I will issue my standard disclaimer that English spellings and pronunciations are for the use and convenience of English speakers, and it is foolish and presumptuous to expect them to sound correct to speakers of other languages. I seriously doubt that a Uyghur speaker’s rendition of, say, “New York” would pass muster to an English speaker, and that’s as it should be. Different languages are different.

which he has sensibly adumbrated in diverse variations on his blog.

[h.t. Arthur Waldron]



5 Comments »

  1. Thomas said,

    October 4, 2024 @ 10:05 am

    As long as one pronounces “Uyghur” as we-ger, I don't think it makes much sense to claim that omitting the H is in any way disrespectful or unfaithful to the true pronunciation. One might prefer the version with H in analogy to other Asian countries and ethnicities such as Afghan, but it the end this is just a matter of tradition and mere exposure. Now of course the PRC is trying to destroy the tradition, so it makes sense for them to dumb down the word.

  2. J.W. Brewer said,

    October 4, 2024 @ 10:34 am

    Re one of the things Marcel Erdal says: Before the translation of the Septuagint began, Gaza was conquered by Alexander the Great and, after his empire dissolved into pieces, was an at least semi-Hellenized city belonging to Ptolemaic Egypt, with the Septuagint translation getting underway there before it got transferred to the Seleucids (alhough maybe not all the relevant verses mentioning Gaza had been translated by then). So it should be unsurprising rather than noteworthy that the Greek-speaking residents of Egypt who did the translation used a Greek name for the city that was already current in Hellenized Egypt at the time rather than trying to transliterate the Hebrew name from scratch. It is plausible that the Greek name (which may have existed even prior to conquest, if it was an important enough coastal city that the Greeks were already trading there) was based on trying to approximate a pronunciation and/or spelling from some other non-Hebrew Semitic language, but my general sense is that Greek versions of non-Greek toponyms in that era were not always reflective of particularly painstaking attempts to be as faithful to the original as Greek phonotactics and orthography could in theory permit.

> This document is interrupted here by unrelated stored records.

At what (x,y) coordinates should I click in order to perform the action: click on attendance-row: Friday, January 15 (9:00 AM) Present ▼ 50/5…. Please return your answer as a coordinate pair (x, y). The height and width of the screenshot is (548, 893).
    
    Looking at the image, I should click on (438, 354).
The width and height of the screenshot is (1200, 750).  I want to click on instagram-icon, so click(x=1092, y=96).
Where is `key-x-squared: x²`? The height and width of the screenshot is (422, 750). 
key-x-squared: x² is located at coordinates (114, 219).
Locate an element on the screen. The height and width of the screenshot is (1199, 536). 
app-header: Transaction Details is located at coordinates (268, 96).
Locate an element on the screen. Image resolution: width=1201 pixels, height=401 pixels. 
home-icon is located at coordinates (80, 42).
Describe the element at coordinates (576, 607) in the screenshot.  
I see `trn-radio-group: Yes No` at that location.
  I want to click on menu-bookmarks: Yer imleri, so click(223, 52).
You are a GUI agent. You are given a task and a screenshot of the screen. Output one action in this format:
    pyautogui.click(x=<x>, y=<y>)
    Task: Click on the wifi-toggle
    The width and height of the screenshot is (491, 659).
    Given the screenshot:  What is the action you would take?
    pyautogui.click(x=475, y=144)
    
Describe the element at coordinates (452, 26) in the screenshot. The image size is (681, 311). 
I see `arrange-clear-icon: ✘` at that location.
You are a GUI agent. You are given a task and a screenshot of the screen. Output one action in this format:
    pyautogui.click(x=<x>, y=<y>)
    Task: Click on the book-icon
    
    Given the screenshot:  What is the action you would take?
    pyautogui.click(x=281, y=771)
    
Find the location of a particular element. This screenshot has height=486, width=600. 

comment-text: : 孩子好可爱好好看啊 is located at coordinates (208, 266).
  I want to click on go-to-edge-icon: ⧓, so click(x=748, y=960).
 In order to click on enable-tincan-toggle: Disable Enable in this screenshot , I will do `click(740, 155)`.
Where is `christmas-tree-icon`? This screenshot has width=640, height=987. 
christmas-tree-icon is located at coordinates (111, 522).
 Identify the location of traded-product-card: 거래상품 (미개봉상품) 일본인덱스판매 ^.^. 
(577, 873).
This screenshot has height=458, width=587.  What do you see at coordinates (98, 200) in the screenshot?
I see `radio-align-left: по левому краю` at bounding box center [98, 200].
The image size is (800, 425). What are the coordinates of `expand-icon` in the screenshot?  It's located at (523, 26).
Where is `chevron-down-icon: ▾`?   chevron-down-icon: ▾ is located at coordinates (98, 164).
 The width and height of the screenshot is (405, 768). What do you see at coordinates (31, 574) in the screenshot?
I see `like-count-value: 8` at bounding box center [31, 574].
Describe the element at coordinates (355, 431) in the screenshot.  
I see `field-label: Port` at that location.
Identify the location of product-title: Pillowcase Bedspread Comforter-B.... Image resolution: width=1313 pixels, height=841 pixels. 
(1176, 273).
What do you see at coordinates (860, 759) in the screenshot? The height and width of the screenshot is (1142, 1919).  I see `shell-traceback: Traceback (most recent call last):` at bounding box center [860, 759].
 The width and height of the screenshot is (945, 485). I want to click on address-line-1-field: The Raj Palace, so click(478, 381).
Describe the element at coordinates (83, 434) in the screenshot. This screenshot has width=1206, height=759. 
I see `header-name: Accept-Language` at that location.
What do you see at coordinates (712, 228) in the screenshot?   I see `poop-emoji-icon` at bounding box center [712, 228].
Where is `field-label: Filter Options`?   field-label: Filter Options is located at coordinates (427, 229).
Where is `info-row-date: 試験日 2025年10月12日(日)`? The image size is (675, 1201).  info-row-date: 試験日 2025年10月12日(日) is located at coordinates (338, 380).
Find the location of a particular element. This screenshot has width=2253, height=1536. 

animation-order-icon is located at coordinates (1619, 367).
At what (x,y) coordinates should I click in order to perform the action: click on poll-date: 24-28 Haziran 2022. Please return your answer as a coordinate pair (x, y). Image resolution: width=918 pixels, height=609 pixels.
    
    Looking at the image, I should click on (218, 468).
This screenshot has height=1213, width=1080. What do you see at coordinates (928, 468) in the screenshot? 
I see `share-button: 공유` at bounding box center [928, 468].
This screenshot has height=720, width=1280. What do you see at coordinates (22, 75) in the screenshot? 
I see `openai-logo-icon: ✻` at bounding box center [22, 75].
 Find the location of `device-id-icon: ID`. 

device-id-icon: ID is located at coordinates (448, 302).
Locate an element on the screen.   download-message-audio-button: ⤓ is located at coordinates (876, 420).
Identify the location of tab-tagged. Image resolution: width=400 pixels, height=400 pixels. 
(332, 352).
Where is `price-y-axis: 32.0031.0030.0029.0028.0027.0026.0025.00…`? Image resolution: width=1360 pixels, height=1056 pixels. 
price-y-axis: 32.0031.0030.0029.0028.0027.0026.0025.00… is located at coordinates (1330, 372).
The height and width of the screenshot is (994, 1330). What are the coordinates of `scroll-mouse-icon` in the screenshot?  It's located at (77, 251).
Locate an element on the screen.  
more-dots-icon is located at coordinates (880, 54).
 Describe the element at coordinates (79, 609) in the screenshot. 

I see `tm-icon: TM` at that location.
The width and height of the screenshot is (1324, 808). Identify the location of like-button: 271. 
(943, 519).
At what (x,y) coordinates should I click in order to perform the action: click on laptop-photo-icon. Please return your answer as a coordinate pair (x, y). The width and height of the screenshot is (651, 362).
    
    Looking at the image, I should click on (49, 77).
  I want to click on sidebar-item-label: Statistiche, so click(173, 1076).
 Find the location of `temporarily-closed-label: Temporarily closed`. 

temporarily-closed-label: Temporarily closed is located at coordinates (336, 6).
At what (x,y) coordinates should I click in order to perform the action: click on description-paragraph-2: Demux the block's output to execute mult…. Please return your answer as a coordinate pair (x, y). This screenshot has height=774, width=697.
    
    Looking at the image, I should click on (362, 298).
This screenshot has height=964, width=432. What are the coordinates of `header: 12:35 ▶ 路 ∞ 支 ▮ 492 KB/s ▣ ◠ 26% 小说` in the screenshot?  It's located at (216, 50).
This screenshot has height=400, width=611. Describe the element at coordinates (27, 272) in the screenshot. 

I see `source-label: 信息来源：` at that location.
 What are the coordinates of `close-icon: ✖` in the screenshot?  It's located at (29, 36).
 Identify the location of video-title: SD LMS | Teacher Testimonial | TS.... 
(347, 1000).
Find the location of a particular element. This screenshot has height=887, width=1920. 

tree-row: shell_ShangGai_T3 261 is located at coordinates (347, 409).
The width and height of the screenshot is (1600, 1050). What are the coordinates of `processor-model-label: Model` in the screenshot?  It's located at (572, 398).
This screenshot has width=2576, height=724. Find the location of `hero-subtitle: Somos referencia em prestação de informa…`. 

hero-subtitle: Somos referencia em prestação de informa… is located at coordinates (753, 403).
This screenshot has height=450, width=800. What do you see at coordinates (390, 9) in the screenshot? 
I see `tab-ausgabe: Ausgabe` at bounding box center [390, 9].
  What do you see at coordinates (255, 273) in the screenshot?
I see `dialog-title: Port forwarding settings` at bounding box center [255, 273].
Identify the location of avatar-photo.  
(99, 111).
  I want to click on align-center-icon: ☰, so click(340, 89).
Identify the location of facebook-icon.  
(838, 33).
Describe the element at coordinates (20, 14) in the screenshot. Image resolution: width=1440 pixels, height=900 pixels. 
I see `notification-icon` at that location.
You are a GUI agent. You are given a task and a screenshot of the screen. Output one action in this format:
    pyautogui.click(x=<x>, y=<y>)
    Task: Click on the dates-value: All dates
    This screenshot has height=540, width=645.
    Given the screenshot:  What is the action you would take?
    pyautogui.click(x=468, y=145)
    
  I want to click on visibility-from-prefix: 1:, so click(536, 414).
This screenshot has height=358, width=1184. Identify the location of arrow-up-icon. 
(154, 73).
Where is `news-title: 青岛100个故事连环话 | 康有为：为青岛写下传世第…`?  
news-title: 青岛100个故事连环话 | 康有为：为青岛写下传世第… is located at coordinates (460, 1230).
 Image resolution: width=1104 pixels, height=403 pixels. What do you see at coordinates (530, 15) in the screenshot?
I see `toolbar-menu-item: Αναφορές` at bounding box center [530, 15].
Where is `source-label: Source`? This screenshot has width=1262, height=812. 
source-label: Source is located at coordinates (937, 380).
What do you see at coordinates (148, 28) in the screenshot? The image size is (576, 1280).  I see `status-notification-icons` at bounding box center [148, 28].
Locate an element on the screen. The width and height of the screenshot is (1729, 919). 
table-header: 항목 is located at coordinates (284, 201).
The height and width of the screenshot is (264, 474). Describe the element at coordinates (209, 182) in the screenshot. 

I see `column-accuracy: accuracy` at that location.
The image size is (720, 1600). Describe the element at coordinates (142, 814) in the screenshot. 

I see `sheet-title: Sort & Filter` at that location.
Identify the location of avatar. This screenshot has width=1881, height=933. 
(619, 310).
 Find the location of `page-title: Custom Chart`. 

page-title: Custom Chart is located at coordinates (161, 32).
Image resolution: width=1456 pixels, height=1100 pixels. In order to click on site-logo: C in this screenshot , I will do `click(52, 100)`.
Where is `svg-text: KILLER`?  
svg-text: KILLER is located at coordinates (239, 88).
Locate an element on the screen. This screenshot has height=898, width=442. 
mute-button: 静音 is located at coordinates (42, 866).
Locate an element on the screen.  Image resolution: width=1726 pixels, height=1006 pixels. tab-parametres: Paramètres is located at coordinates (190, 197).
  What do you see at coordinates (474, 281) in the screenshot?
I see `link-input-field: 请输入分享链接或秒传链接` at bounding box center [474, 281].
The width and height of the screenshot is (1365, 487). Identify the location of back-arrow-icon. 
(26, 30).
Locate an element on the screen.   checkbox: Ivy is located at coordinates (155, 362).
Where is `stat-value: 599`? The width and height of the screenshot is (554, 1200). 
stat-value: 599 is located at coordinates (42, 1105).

    In current English orthography, syllable-initial "gh" (unlike syllable-final "gh," which is often /f/ as in "cough" or "laugh") doesn't cue any sound other than /g/, but I suppose does lend a certain aura of exoticism (because not found in "native" words except for a few oddities like "ghost") and it's fair to want to keep that where it already exists even if perhaps not to add it where it doesn't.

  3. J.W. Brewer said,

    October 4, 2024 @ 10:39 am

    I see now that one bit in the prior comment was confusingly phrased. Read the end of the first sentence as if it were "Egypt, where the Septuagint translation got underway before Gaza got transferred to the Seleucids." Both "there" and it" were unhelpfully ambiguous-to-misleading as to referent in what I had initially typed.

  4. PeterB said,

    October 4, 2024 @ 12:30 pm

    English is not the national language of China. Chinese is not written in latin characters.

    It doesn't matter how rational/irrational or accurate/inaccurate the conventional transliterations of Uighur from Uighur to European languages are. The problem is with the idea that the PRC gets to declare how non-Chinese people, writing for non-Chinese audiences, should be _permitted_ to render the name and language of other non-Chinese people in non-Chinese languages.

  5. He Zhang said,

    October 4, 2024 @ 1:10 pm

    I can add a few more silly things like the changing Uyghur to Uygur. There was some standardization of the place names and Chinese translations in Xinjiang. I do not know when it exactly happened. But in the early 2000s, I learned:

    Altay must be used only for the Altay regions outside of China, translated as 阿尔泰;
    Altai must be used for Xinjiang Altai region, translated as 阿勒泰.
    We have used Altai 阿尔泰 for many years in Xinjiang, suddenly, everyone must use 阿勒泰。

    Kyrgyz and Kyrgyzstan must be 吉尔吉斯人 and 吉尔吉斯坦国
    but the same people and place name in Xinjiang must be 柯尔克孜族 and 柯尔克孜乡 or 县

    I just do not see rationale for such differentiation.